Look below for the line containing "Click the empty"; from there through the line containing "822x1266 pixels. Task: Select", both lines included, please set down each line exactly and nothing else.

Stored records
■ ■ ■
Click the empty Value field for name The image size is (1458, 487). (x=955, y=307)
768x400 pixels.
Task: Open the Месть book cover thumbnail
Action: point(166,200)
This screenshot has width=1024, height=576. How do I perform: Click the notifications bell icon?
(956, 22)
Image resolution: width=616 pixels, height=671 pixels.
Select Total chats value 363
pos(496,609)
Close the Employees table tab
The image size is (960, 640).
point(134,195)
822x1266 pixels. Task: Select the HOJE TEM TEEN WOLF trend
■ ■ ■
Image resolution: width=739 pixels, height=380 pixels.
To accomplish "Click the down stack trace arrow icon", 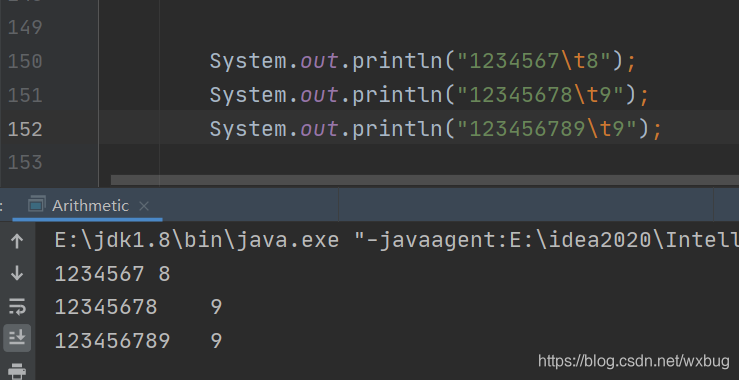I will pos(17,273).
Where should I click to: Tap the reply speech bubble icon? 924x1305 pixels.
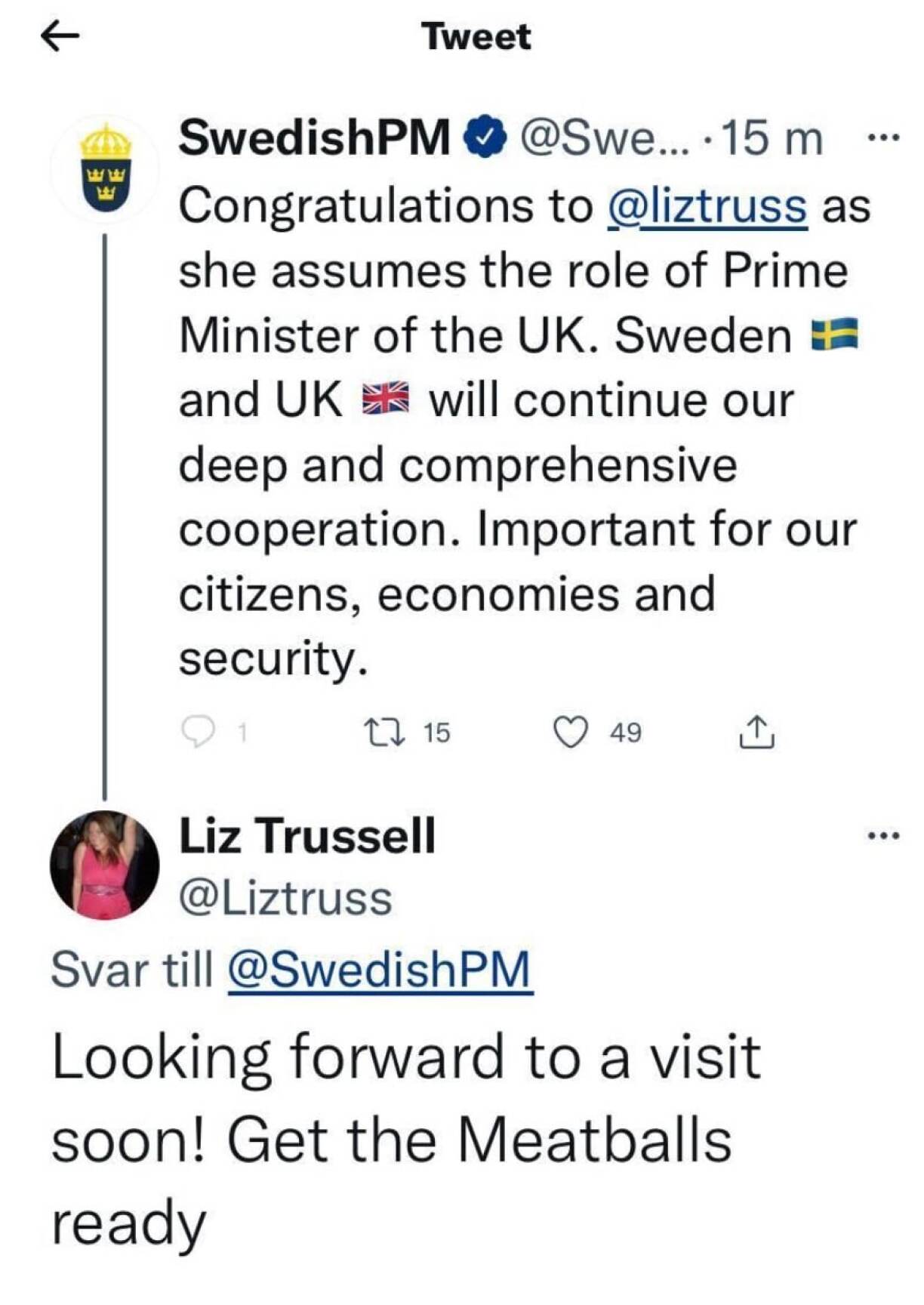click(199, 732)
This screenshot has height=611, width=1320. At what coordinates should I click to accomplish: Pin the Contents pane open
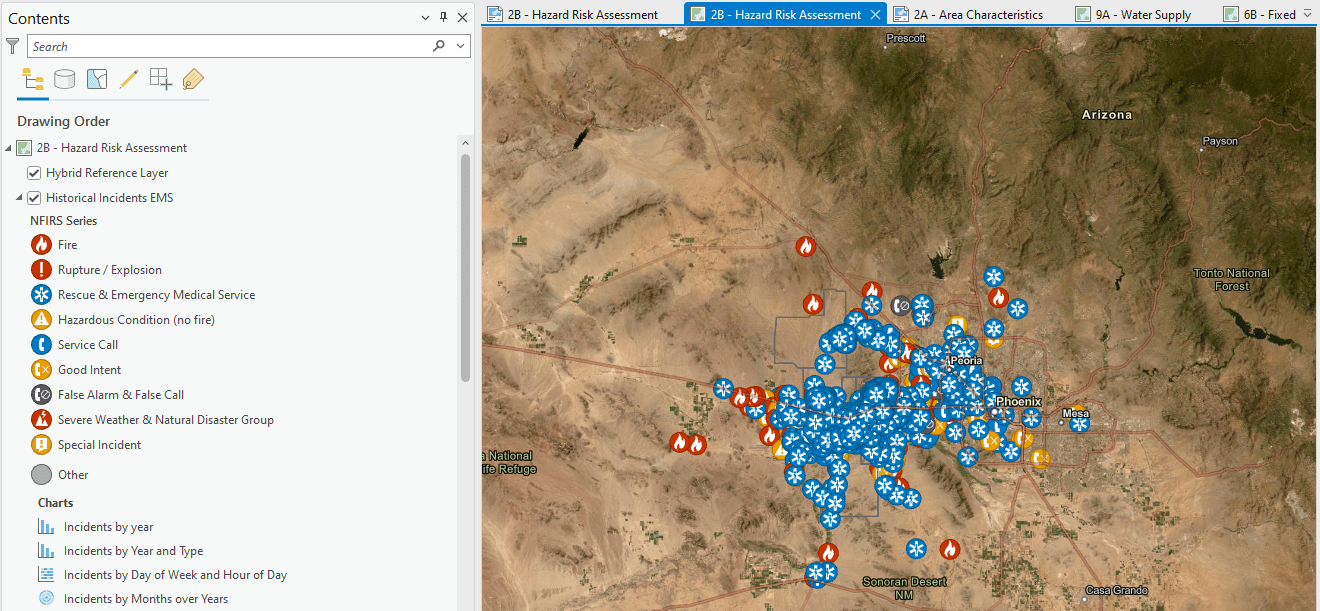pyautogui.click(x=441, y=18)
■ ■ ■
Response below:
Click the empty Value field for name The image size is (1458, 487). (x=955, y=307)
768x400 pixels.
Task: Open the Месть book cover thumbnail
Action: point(166,200)
This screenshot has width=1024, height=576. How do I perform: Click the notifications bell icon?
(956, 22)
Image resolution: width=616 pixels, height=671 pixels.
Select Total chats value 363
pos(496,609)
Close the Employees table tab
The image size is (960, 640).
point(134,195)
822x1266 pixels. Task: Select the HOJE TEM TEEN WOLF trend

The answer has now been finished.